Not quite, but we are getting closer. Last year when we were mired in bad news caused by a bruising election cycle and a global economy crushed by the fear and devastation of the Covid-19 pandemic, we encouraged your patience as we shared our optimism about the potential for a robust recovery. Spring is showing us there are green shoots starting to emerge, in our winter weary landscapes as well as the economy. U.S. hiring surged in the first quarter. The recovery is being driven by a rapid distribution of the Covid-19 vaccine. In the U.S. we are now capable of vaccinating over 2.5 million people a day, getting ever closer to our community immunity goals. As more people are vaccinated against Covid-19, businesses are increasing capacity, and Americans are shopping, dining out and traveling. Fear is subsiding and consumers flush with cash after receiving federal stimulus checks are returning to pre-pandemic spending patterns.
A healthy economy with higher demand for goods and services and lower unemployment, can cause inflation. We have not experienced inflation much in recent times but some of us of a certain age can remember when it was a harsh reality. There are areas of the economy where price increases are showing up. Case in point, shortly after we moved into our new office, we experienced a hailstorm that damaged our roof enough to warrant its replacement. When the roofer recently was able to get to the job, he informed us that the metal that had been used for our roof just 2 years ago, had doubled in price. When inflation occurs, the Federal Reserve will typically begin to raise interest rates, causing the economy to slow. Rate hikes cause anxiety in the markets and we have witnessed some recent volatility due to that fear. Rising rates would mean companies that have been able to borrow money at rock-bottom prices, will have difficulty funding new investment. Anticipating that possibility, investors recently began to take profits from the biggest names in the technology sector. Tesla for example, recently saw significant profit taking after a sizable run up in price, and it was added to the S&P 500 index at the end of 2020.

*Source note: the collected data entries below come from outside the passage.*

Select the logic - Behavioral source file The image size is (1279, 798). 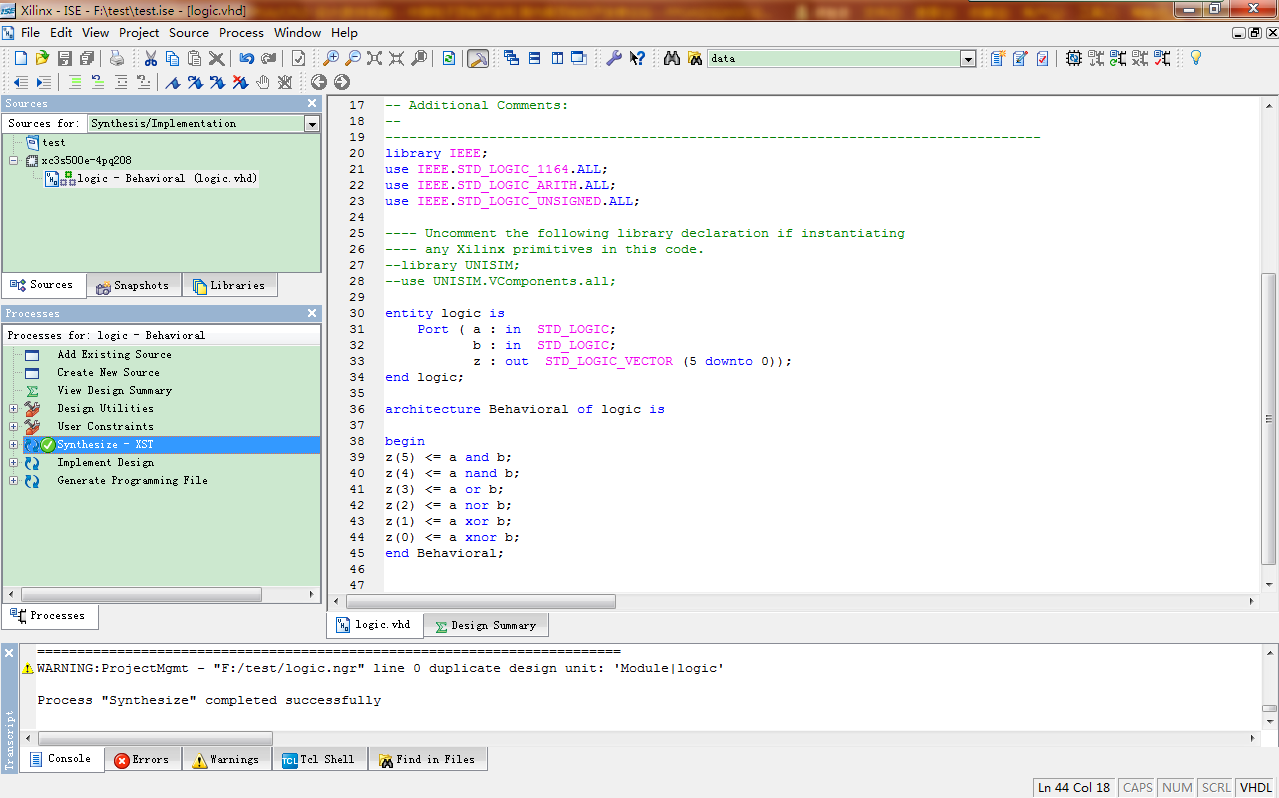166,179
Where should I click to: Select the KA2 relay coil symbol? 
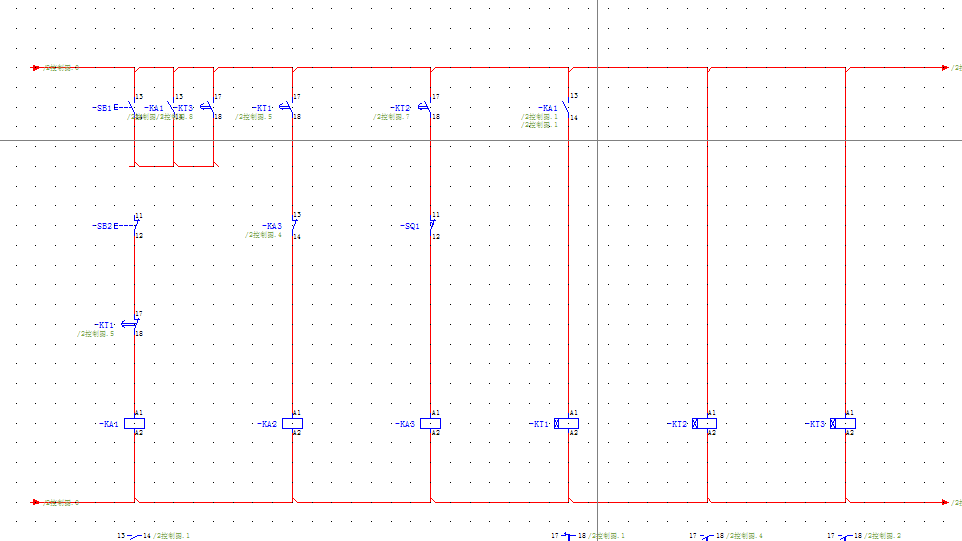292,424
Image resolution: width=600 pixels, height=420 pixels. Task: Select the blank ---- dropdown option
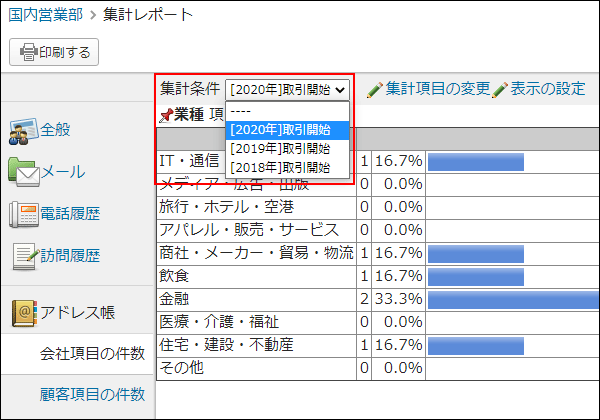pyautogui.click(x=288, y=111)
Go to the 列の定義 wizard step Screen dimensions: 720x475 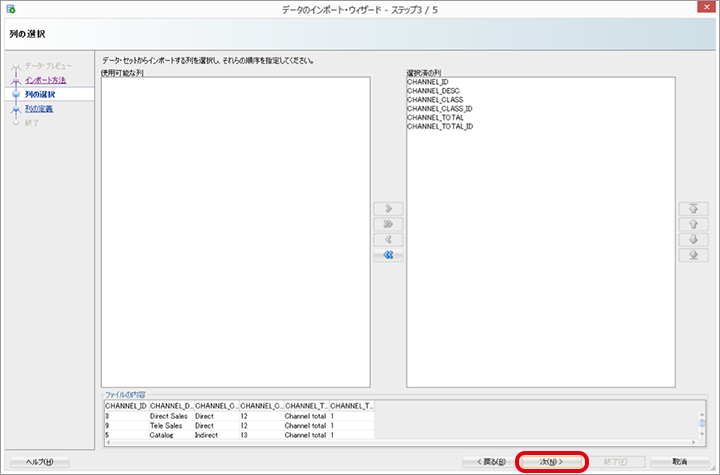[x=39, y=108]
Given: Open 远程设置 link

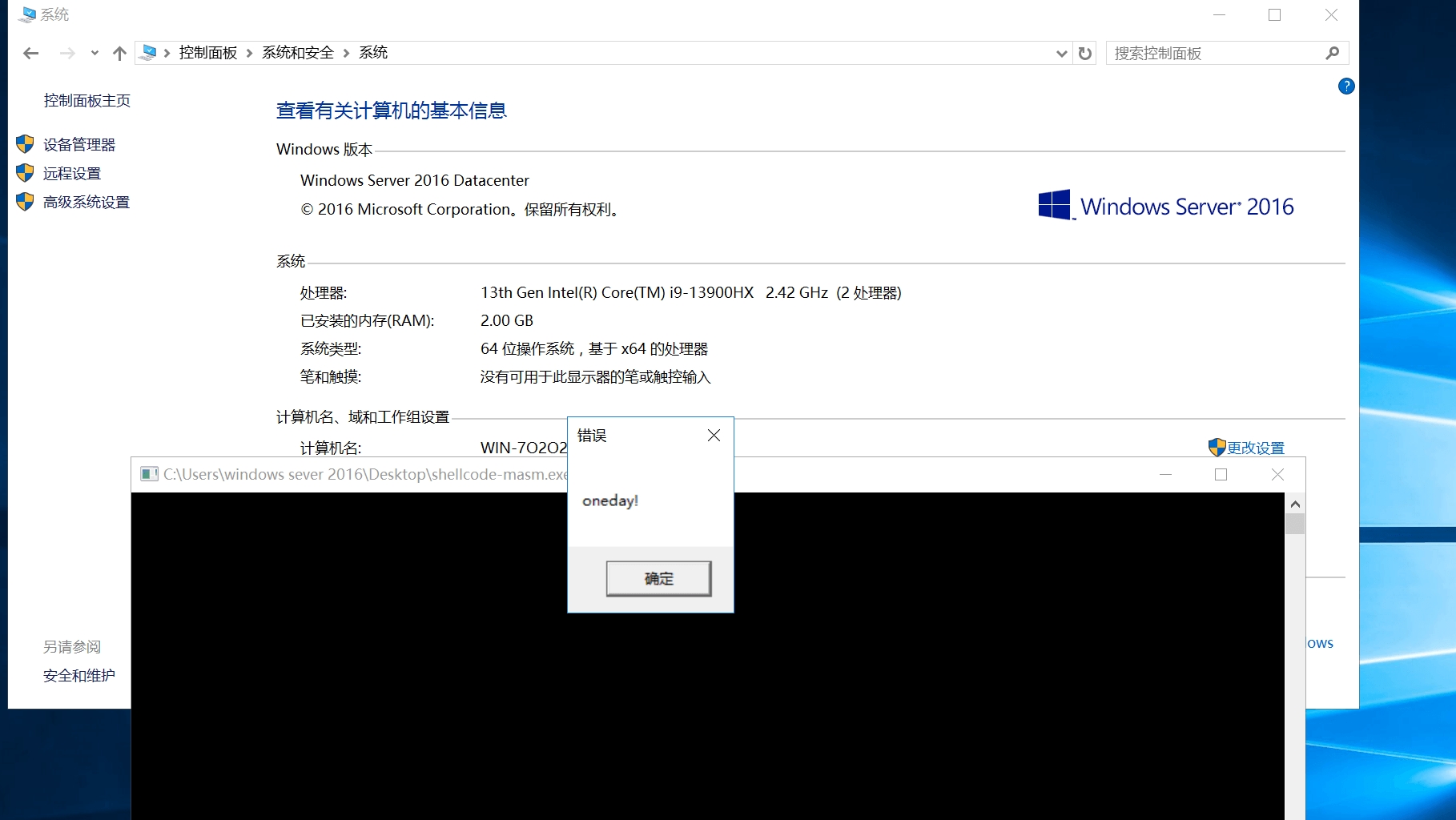Looking at the screenshot, I should point(72,174).
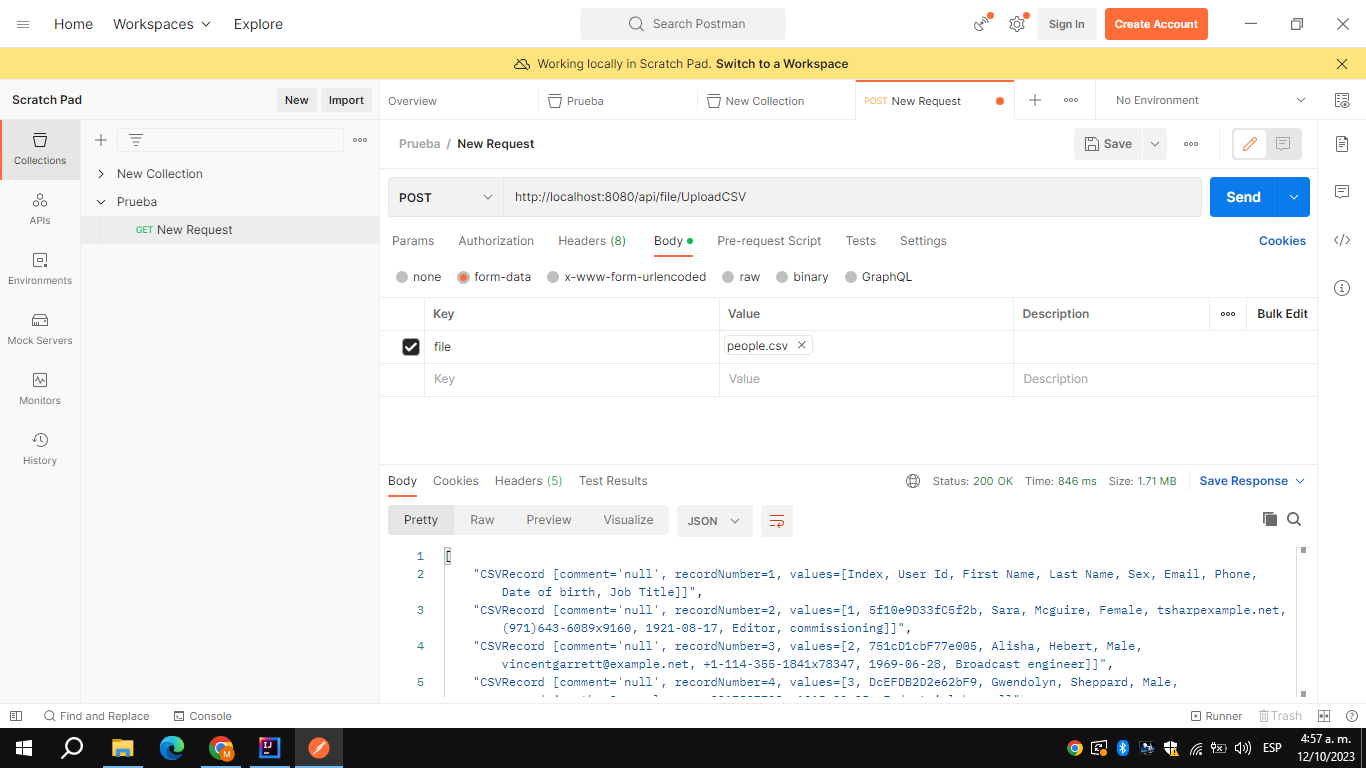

There is talk that the Federal Reserve will start raising rates in the first quarter of 2021. We think it might take a bit longer based on the Fed’s desire to get the U.S. back to full employment. Additionally, the Fed has indicated that it is comfortable allowing inflation to run “hot” — above its 2% target — for a period of time if monetary policy is helping to hasten job creation amid elevated unemployment. If rates start to rise, we do expect volatility in both stock and bond markets. We have continued to refine our investment portfolios with that in mind. Core taxable and municipal bonds can provide stability when markets get choppy, and we have been adding those higher quality bonds to client portfolios over the last year. When we take a step back and look at the most recent short-term volatility with a long-term perspective it is easy to be excited about the future. The trends of digitization and innovation are still going to be what drives business long-term. We are invested with that in mind and our portfolios are designed to weather short-term uncertainty so our clients can have long-term success.
Our mission as your investment advisor remains unchanged but in many ways our business will never be the same, post pandemic. Over the past year we have continued to meet with most of you at our regularly scheduled times for review. The Zoom meeting became the super star of the pandemic lock down. Luckily, we had adopted that technology several years ago as we dealt with an ever more global client base. Most of us here at BF&A have been vaccinated and we have resumed meeting with clients in our Sunset Road office. Moving forward, you will have the choice of coming in for a face-to-face meeting or remote conferencing. We look forward to talking soon, in whatever way is most convenient for you.
Thank you. We appreciate you.
All the best-
— Priscilla "Cilla" McKinley
President - Brent Forrest & Associates LLC
*Brent Forrest & Associates, LLC may discuss and display, charts, graphs, formulas, and specific holdings which are not intended to be used by themselves to determine which securities to buy or sell, or when to buy or sell them. These are offered with limited information and should not be used on their own to make investment decisions.